• Problem:
Count how many lines in the data hold the word "agent", and give that number alone.

(Data for this exercise Opens)

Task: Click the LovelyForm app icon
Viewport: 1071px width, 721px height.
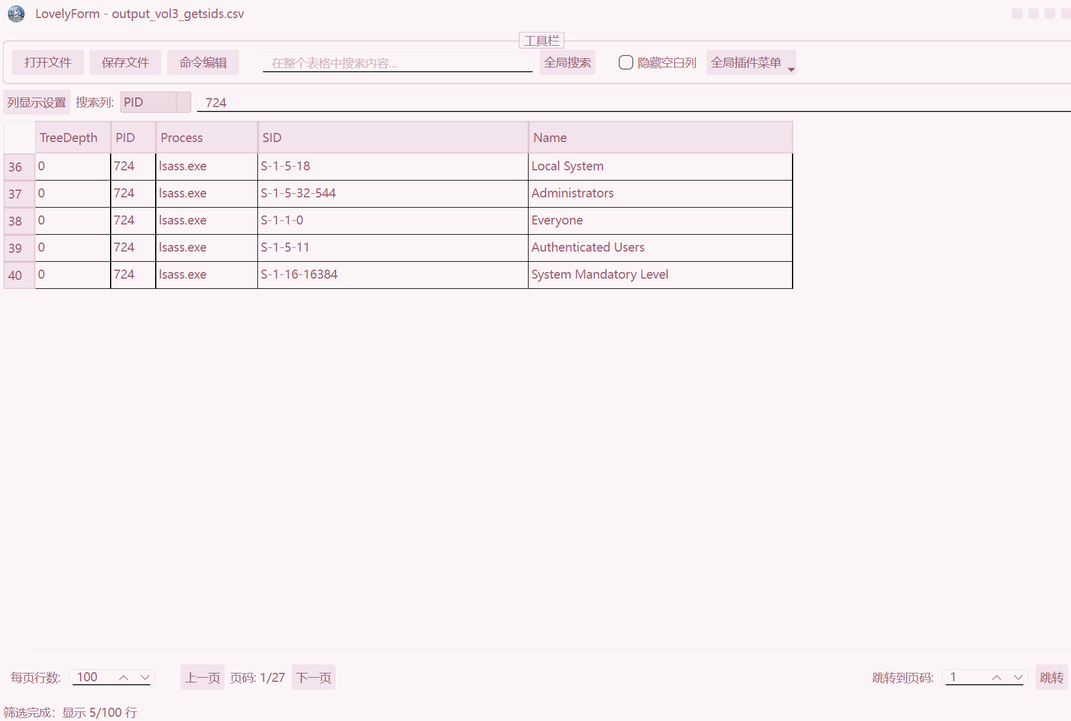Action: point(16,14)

(Data for this exercise Closes)
(Data for this exercise Opens)

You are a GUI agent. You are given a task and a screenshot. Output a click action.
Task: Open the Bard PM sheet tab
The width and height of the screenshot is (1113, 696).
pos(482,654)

(Data for this exercise Closes)
(Data for this exercise Opens)

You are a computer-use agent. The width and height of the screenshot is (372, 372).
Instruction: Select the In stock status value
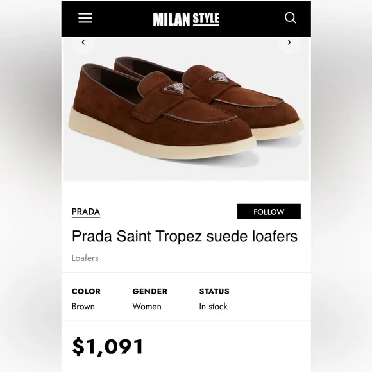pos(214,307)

(Data for this exercise Closes)

• Problem solution:
2